## EXERCISE REQUIREMENTS
Swap each "Click" in the records for "Press" and give the lines again with nothing else altered. Leave the pictures out.

-------- GIVEN DATA --------

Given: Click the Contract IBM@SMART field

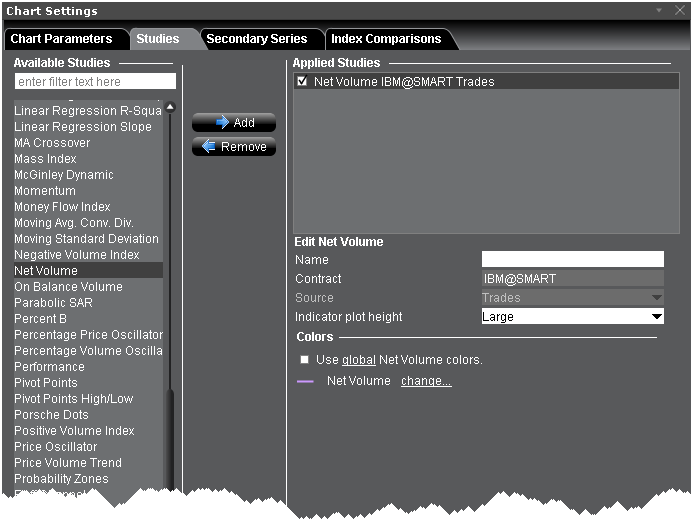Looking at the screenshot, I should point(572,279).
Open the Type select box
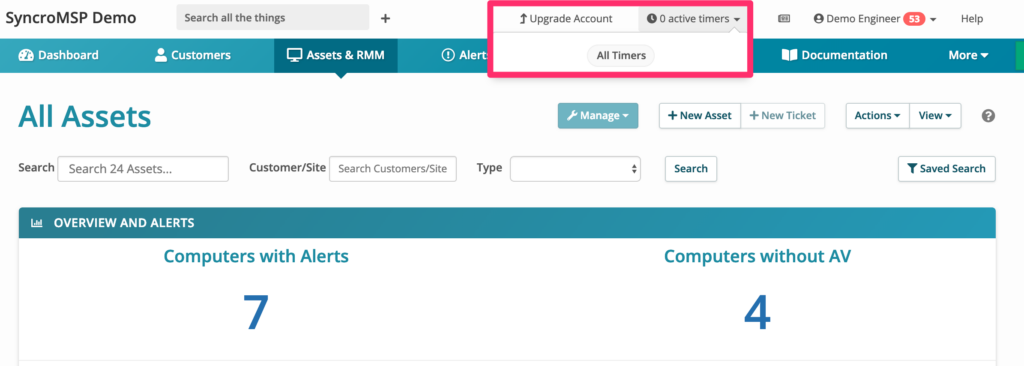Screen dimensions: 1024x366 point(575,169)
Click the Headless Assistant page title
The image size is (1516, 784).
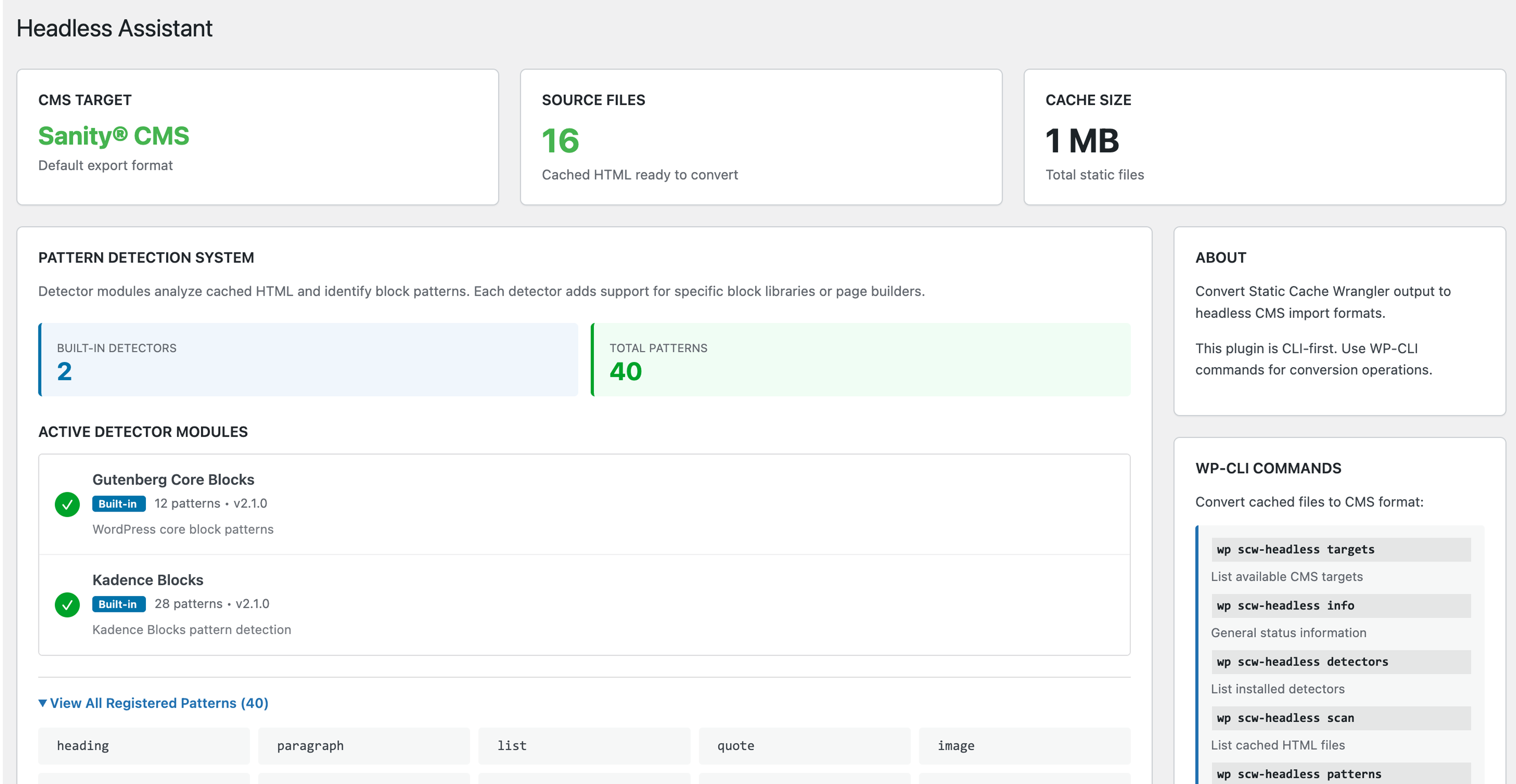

--------

## RESULT BELOW
Given: Press the Contract IBM@SMART field

Looking at the screenshot, I should point(572,279).
Open the Type select box
Screen dimensions: 1024x366 point(575,169)
Press the Headless Assistant page title
The image size is (1516, 784).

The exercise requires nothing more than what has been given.